Hello,
How to know whether the information that is being returned from Cisco's equipment to the SNMP Traffic 64bit sensor is an average of a time interval or the exact information that actually exists when sampling the device ?
Thank you, Yaron
Article Comments
Hello, Thank you for your response.
First of all I'd love to know the difference between volume and speed.
Additionally, I want to know whether the return value from the equipment Is the exact speed at the sampling moment or an average value of minute or thirty seconds.
Thank you, Yaron
Apr, 2014 - Permalink
Hello. I'd love to know the difference between speed and a volume in addition to what is the information that is returned from the monitored switch. Regards, Yaron
Apr, 2014 - Permalink
Dear Aurelio,
As I understand from the above answer the PRTG speed info is basically an average. According to the below information there is still a difference - can you explain it?
Time Traffic Total (volume) Traffic Total (speed)
12:25 281 MByte 39 Mbit/s 12:24 278 MByte 39 Mbit/s 12:23 282 MByte 39 Mbit/s 12:22 277 MByte 39 Mbit/s 12:21 246 MByte 34 Mbit/s
Total volume=281 MByte then during this minute speed should be 281*8/60 ~ 37.46 Mbps, but the table suggests it 39 Mbps. same issue with 277 MByte -> 36.9 Mbps and not 39 for sure.
I think that an interesting question is what the monitored switch returns for the SNMP request (for example CISCO). Is the switch making an average by itself over a certain timeframe and returning its average value? Alternatively, is it returning the exact momentary value once the SNMP request arrives?
Thanks for your
May, 2014 - Permalink
Dear Aurelio, All,
Can you clarify this issue of volume and speed - how exactly the speed is calculated ? Thanks,
Rotem
May, 2014 - Permalink
This issue was raised again by our team. can you please refer to this issue and clarify?
According to my check on our enviroment the volume MByte and the Speed Mbps are not matching this explanation. Quote: "...if you have two values, the difference between the values is the transferred volume. The volume divided by the scanning interval is the speed."
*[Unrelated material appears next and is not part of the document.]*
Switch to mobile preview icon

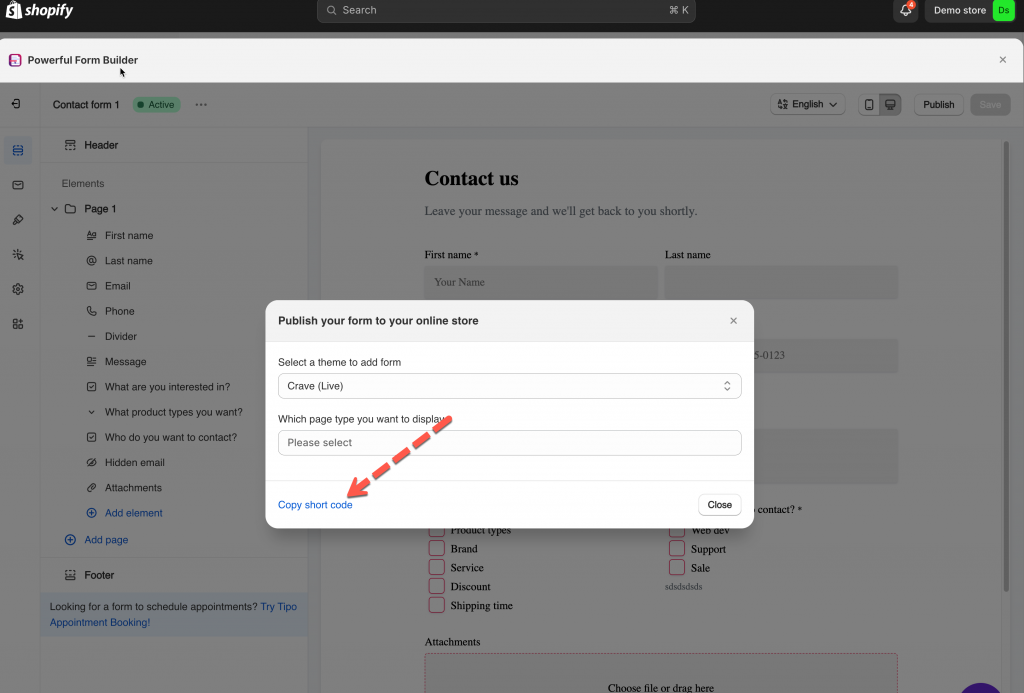coord(869,105)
Note that our scanning interval is every minute. On the below table, taken from PRTG- 82,304 Mbytes where transferred during one minute, therefore 82,304*8= 658,432 Mbits where transferred - so 658,432/60 =10,973 Mbps. This is much lower than the PRTG speed presented for the same sample 11,507 Mbps.
date time volume speed 10/20/2014 12:49:00 82,304 11,507 10/20/2014 12:48:00 80,725 11,286 10/20/2014 12:47:00 81,467 11,390
Thanks,
Rotem
Oct, 2014 - Permalink
Volume calculations are 1024 based. Speed calculations are 1000 based.
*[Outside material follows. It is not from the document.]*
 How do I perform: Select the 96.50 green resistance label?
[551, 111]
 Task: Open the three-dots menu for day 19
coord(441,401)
82304 Mbyte * (1024*1024) = 86301999104 Byte 86301999104 Byte * 8 = 690415992832 Bit 690415992832 Bit / 60s = 11506933213 Bit / Second 11506933213 bps / (1000*1000) = 11507 mbps
Oct, 2014 - Permalink
hello, what exactly do you want to know.
when the SNMP request is sent to the device it returns a value, if you have two values, the difference between the values is the transferred volume.
The volume divided by the scanning interval is the speed.